» INSTRUCTIONS FOR THE TASK: Beneath this line is the data. Output exactly the lines from the line with "黑眼圈 (596, 901)" to the line with "唇紋 (429, 1044)", both ends included, and nothing more.

» MATERIAL SHOWN:
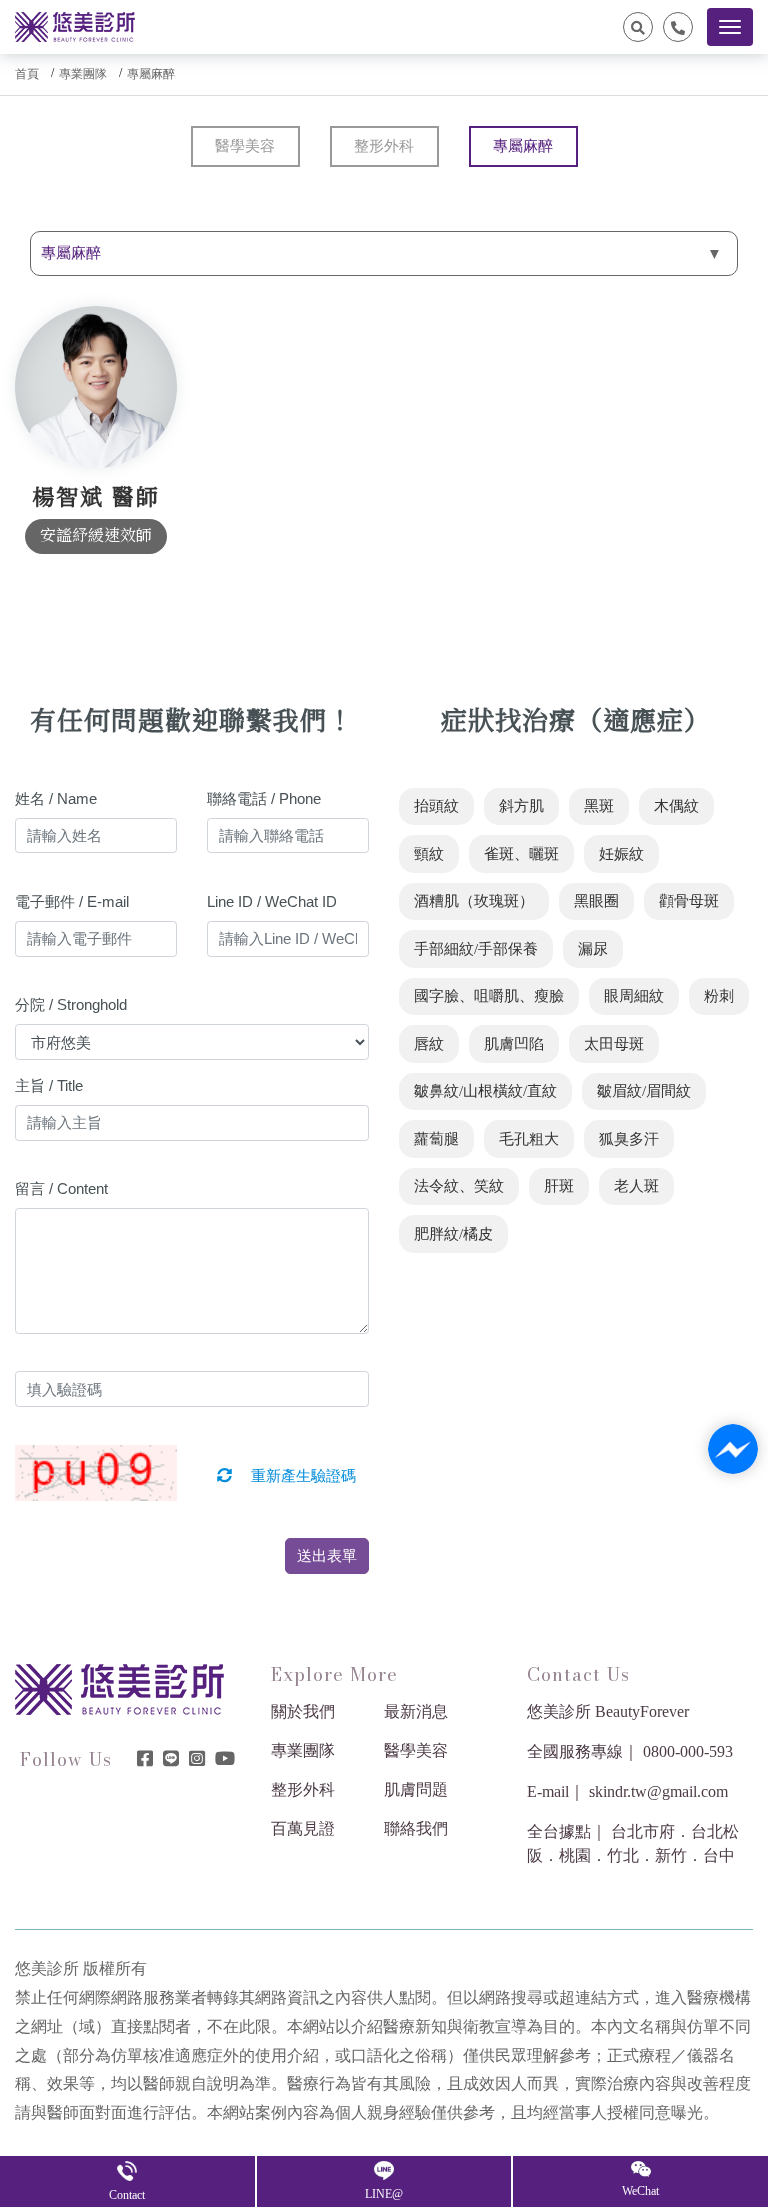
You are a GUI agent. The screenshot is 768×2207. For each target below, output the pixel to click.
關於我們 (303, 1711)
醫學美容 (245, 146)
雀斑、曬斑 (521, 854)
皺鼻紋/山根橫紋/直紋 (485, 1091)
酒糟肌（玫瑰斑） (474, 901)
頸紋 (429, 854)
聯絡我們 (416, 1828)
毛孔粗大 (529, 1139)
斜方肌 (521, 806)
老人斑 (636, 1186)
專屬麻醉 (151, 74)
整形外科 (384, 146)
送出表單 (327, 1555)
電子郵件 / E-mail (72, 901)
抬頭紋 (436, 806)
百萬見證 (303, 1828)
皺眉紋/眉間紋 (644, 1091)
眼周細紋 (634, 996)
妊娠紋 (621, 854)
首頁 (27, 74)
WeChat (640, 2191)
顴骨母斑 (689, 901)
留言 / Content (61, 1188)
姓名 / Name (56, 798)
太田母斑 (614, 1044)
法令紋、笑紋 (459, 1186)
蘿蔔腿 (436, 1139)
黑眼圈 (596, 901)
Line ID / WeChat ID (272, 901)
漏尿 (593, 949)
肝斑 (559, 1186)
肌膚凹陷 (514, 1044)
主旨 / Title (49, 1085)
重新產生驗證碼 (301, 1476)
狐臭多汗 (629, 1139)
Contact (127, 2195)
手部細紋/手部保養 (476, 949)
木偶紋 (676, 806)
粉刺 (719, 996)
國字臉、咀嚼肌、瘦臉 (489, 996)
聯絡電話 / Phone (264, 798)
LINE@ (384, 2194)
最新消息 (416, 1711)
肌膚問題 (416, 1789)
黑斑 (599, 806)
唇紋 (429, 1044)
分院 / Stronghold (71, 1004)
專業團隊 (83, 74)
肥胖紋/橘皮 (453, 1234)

==

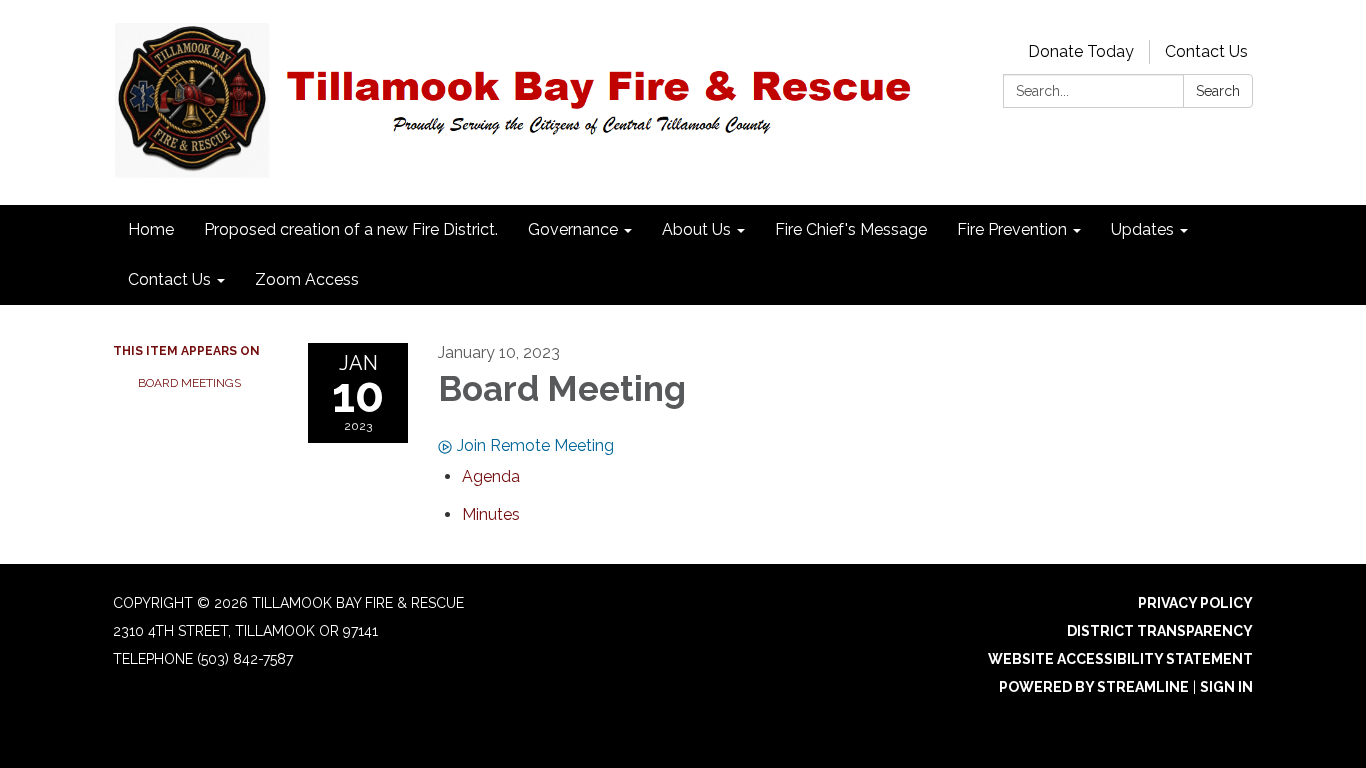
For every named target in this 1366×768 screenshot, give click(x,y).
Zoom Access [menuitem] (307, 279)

» WRITTEN ANSWER:
黑眼圈 (596, 901)
Line ID / WeChat ID (272, 901)
漏尿 (593, 949)
肝斑 (559, 1186)
肌膚凹陷 (514, 1044)
主旨 / Title (49, 1085)
重新產生驗證碼 (301, 1476)
狐臭多汗 (629, 1139)
Contact (127, 2195)
手部細紋/手部保養 (476, 949)
木偶紋 (676, 806)
粉刺 (719, 996)
國字臉、咀嚼肌、瘦臉 (489, 996)
聯絡電話 / Phone (264, 798)
LINE@ (384, 2194)
最新消息 (416, 1711)
肌膚問題 (416, 1789)
黑斑 (599, 806)
唇紋 (429, 1044)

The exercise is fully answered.